A first loss enhancement is a facilityFootnote 2 designed to cover the first level of losses or first level of financial support for the underlying assets in the pool, the performance of the entity, or the instruments issued to investors. Common examples of these facilities include overcollateralization; cash collateral; recourse provisions; senior/subordinated security structures; subordinated standby lines of credit; subordinated loans; third party equity; commitments to purchase assets in default; and any arrangement where recourse provisions are offset against retained interests such as spread accounts or interest-only strips. A first loss facility is often provided by the supplier of the assets but may be provided by a third party.

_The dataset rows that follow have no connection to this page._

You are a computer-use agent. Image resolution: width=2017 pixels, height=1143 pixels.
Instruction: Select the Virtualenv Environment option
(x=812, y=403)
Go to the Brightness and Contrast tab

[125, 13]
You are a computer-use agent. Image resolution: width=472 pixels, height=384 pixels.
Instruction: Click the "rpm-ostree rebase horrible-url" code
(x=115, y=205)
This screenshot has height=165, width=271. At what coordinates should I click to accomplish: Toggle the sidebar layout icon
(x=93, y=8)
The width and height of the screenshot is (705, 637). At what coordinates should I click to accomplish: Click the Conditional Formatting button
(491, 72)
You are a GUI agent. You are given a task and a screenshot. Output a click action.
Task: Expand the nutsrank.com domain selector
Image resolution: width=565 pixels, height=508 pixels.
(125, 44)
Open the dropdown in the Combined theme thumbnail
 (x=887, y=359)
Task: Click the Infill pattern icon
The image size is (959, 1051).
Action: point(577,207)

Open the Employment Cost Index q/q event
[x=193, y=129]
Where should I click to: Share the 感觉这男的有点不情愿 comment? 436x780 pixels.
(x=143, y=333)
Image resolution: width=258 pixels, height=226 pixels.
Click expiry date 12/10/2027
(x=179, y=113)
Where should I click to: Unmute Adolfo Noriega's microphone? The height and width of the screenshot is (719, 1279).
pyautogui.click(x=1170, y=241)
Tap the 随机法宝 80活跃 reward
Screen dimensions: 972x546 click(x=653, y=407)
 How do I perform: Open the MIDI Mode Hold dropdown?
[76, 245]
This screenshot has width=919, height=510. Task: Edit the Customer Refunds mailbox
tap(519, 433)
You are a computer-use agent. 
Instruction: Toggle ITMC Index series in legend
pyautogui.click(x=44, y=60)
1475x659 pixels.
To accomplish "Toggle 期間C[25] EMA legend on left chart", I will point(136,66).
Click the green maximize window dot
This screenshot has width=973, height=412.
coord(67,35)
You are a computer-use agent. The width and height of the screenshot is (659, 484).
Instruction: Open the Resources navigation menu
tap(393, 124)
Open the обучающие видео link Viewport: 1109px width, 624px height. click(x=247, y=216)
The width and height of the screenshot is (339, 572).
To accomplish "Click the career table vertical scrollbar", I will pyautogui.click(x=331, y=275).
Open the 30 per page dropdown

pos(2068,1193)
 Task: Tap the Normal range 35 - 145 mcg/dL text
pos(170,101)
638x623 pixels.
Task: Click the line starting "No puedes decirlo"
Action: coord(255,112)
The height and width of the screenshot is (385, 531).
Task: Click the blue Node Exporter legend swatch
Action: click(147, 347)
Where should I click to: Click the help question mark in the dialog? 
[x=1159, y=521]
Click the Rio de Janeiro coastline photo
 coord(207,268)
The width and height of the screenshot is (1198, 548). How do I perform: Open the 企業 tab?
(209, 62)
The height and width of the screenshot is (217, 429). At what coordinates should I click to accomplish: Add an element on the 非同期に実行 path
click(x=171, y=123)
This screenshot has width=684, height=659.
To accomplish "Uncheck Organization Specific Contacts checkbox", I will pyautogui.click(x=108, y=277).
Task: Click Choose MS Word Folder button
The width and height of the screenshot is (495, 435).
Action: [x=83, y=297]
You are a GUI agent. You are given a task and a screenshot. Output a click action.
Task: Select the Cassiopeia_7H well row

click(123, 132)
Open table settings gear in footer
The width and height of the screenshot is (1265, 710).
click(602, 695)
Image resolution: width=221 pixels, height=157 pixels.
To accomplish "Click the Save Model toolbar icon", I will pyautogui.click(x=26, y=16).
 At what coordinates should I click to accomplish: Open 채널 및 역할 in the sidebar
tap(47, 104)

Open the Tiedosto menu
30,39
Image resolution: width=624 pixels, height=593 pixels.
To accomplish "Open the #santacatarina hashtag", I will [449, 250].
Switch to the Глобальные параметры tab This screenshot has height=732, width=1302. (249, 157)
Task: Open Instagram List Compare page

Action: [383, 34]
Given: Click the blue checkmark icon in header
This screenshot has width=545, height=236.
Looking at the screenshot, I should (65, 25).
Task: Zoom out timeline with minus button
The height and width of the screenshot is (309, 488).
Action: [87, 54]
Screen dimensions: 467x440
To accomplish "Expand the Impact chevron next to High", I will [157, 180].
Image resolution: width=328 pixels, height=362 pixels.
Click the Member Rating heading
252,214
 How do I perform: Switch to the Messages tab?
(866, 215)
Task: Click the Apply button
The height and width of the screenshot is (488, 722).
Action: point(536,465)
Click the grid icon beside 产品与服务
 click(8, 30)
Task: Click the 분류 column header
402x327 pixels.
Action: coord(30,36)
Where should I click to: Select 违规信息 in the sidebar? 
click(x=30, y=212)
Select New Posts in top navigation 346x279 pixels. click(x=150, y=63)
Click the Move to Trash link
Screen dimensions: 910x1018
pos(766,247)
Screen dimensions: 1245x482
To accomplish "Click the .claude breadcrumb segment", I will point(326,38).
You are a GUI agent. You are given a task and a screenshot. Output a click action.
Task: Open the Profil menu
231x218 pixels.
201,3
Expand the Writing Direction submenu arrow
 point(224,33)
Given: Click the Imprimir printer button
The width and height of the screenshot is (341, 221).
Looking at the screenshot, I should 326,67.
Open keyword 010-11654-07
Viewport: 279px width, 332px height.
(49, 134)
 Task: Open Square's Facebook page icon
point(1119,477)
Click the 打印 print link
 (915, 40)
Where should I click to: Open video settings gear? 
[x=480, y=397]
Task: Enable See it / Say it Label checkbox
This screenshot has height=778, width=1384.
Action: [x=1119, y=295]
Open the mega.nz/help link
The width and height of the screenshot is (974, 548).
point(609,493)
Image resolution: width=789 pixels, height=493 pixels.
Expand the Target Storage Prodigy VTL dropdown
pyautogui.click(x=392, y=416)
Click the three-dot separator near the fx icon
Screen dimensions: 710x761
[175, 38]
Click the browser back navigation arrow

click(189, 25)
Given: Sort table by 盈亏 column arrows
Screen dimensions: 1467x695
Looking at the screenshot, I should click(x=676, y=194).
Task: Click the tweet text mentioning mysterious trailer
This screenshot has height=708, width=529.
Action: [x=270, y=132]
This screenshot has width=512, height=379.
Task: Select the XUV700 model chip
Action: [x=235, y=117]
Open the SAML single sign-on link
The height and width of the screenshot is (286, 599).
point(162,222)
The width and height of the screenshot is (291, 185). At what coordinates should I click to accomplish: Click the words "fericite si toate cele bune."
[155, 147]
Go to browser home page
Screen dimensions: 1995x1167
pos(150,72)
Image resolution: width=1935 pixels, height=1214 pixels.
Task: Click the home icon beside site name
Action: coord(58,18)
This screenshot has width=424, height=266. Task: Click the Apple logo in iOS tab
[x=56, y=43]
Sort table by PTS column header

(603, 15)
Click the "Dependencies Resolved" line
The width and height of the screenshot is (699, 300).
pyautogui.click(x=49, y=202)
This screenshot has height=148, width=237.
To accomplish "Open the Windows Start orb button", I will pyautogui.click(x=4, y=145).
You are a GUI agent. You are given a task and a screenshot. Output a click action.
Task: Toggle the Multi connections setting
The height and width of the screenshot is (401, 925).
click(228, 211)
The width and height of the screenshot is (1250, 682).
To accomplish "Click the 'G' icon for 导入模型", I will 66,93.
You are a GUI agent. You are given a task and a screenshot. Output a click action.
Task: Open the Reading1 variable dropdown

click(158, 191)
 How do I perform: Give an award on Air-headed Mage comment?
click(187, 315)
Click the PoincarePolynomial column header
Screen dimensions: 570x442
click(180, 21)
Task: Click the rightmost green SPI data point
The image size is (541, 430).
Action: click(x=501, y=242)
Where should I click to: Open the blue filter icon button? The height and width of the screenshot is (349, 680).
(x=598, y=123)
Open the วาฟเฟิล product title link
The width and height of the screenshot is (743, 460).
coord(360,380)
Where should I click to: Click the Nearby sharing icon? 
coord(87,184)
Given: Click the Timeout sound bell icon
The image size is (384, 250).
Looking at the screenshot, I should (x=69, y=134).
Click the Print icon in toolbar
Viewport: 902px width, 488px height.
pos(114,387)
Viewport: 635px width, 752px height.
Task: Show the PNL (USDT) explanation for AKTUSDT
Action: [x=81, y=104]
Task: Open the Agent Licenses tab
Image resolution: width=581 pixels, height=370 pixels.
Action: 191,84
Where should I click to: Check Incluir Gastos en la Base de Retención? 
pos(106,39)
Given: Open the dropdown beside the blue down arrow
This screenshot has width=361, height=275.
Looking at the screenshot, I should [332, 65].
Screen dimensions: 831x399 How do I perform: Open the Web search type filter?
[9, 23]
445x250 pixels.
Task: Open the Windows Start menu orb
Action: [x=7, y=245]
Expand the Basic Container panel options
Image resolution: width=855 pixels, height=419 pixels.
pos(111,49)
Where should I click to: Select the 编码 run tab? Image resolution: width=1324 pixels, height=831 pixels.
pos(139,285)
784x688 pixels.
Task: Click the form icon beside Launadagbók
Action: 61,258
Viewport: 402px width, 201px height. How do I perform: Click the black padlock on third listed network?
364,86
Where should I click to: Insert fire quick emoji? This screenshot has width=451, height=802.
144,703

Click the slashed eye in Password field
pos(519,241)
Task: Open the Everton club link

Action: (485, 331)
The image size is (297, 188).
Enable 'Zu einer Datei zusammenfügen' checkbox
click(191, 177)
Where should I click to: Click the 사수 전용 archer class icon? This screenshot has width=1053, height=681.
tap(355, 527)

2.2.2 Second or subsequent loss

A second or subsequent loss facility represents an enhancement providing a more senior tier of protection to the SPE or to investors in senior tranches. It is designed to absorb losses and reduce risks for investors and the liquidity provider(s). The share of risk of a second or subsequent loss facility depends on the coverage provided by any first loss facility. In order to limit the possibility of the second or subsequent loss facility carrying a disproportionate level of risk (hence a lower capital requirement), an enhancement facility is deemed a second or subsequent loss facility only if it explicitly benefits from the protection of a significant (see section 4.1) and subordinated first loss facility, i.e., the first loss facility should cover all of the types of risks to which the second or subsequent loss is exposed. Second or subsequent loss facilities may apply to specific assets of a single seller, a specific pool or pools of assets in a multi-seller entity, the performance of an entity, or the instruments issued to investors.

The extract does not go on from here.